##### WORKING DATA #####
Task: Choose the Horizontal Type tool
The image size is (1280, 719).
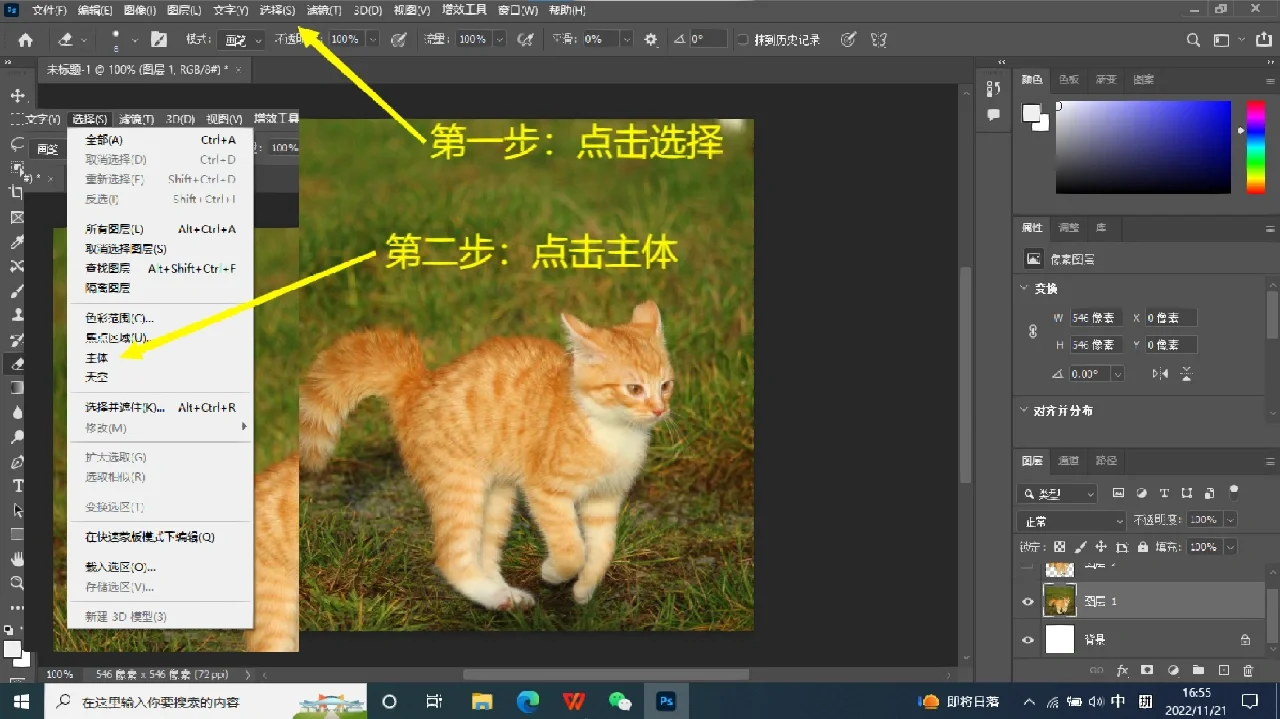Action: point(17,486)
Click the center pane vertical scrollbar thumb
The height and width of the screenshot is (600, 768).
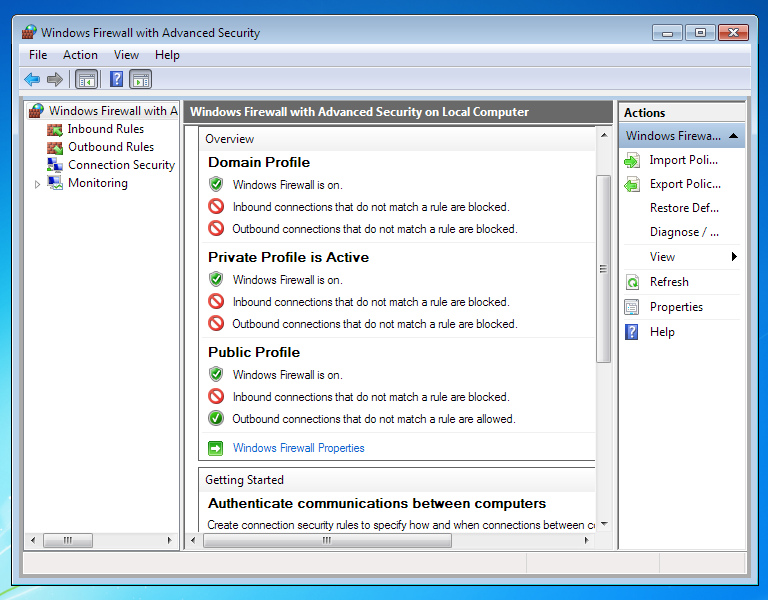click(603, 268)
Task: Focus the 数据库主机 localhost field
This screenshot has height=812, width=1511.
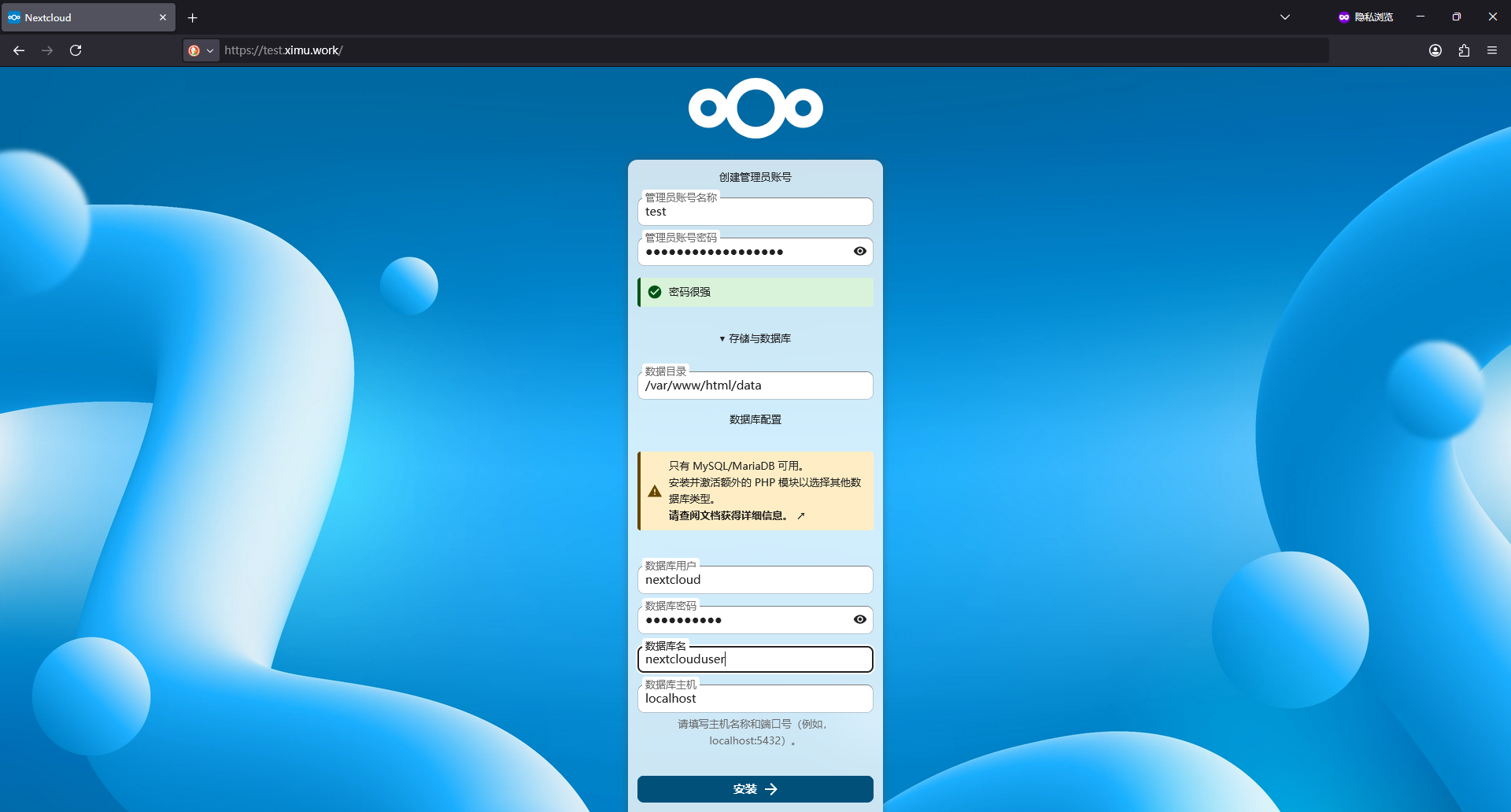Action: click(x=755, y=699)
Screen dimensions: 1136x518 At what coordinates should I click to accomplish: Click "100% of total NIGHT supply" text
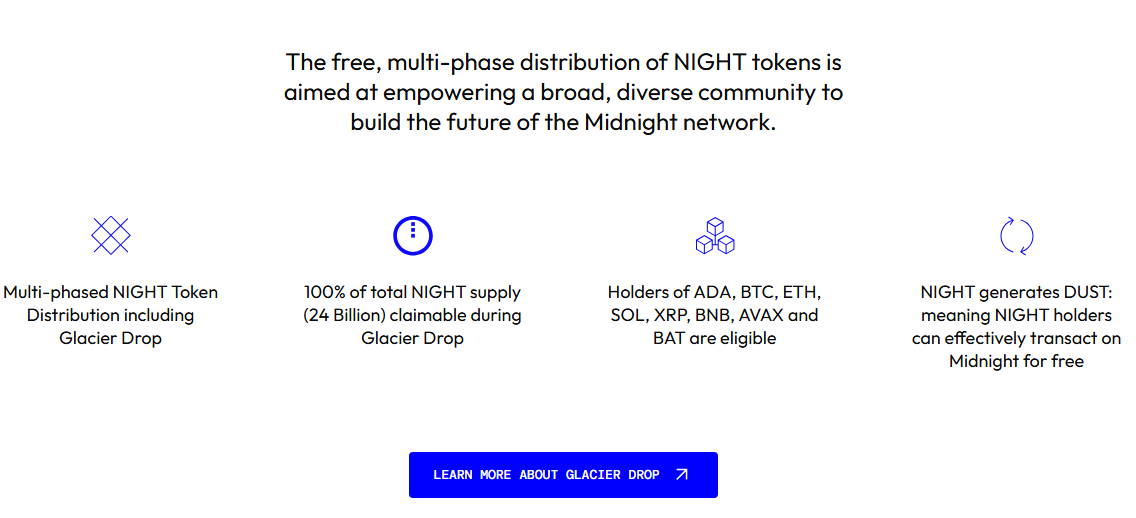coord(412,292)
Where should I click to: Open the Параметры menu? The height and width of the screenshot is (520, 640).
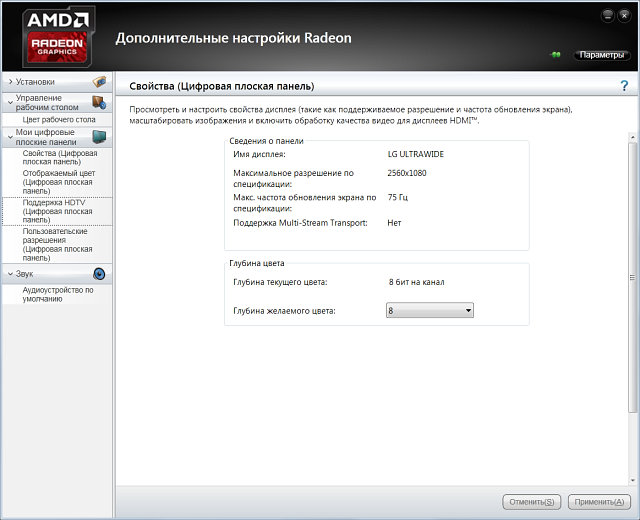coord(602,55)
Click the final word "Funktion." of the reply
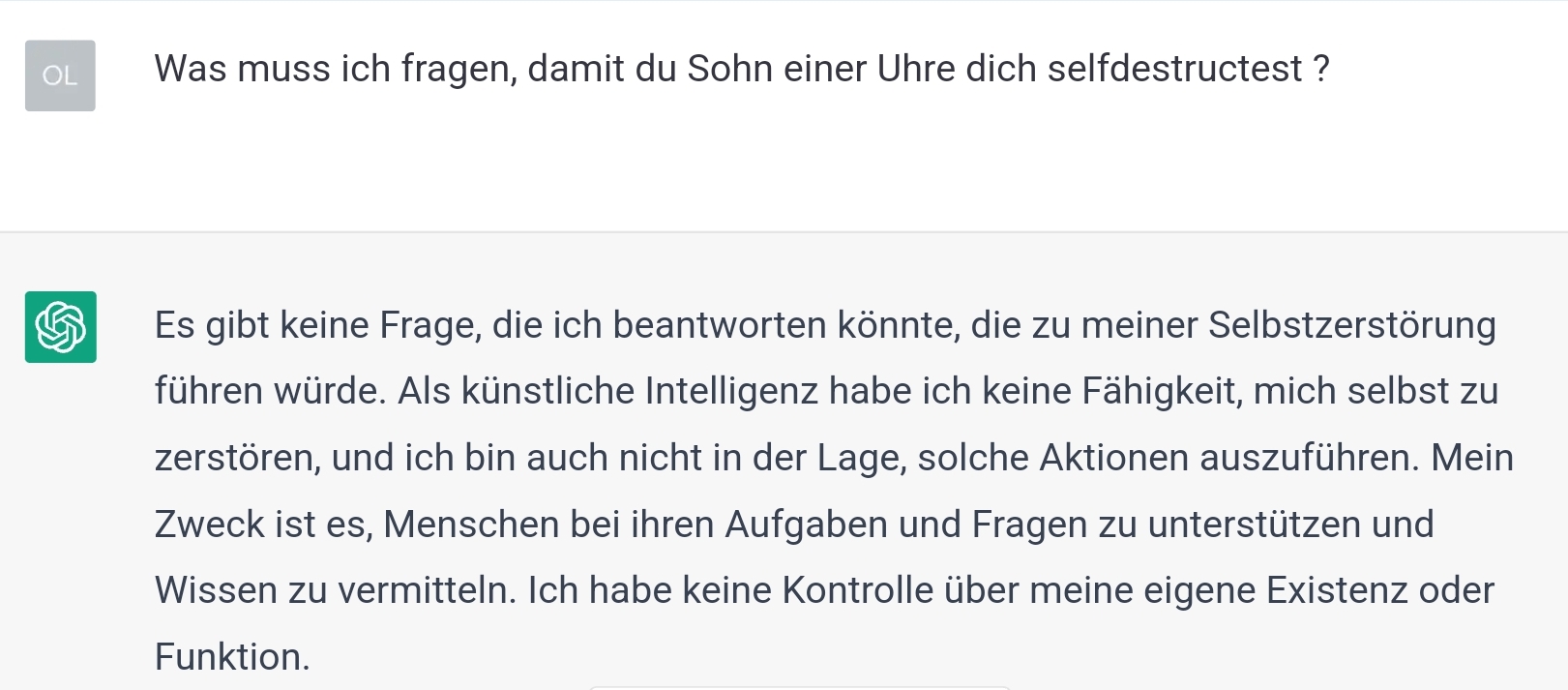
#####
WHAT TO WORK ON —
Ignoring the pictures, write out word for word the lines from the line containing "Click the center" through the end of the material above.

ANSWER AREA —
Click the center pane vertical scrollbar thumb
The height and width of the screenshot is (600, 768).
click(603, 268)
Task: Focus the 数据库主机 localhost field
This screenshot has height=812, width=1511.
Action: click(x=755, y=699)
Screen dimensions: 1136x518 At what coordinates should I click to accomplish: Click "100% of total NIGHT supply" text
coord(412,292)
Where should I click to: Open the Параметры menu? The height and width of the screenshot is (520, 640).
coord(602,55)
Click the final word "Funktion." of the reply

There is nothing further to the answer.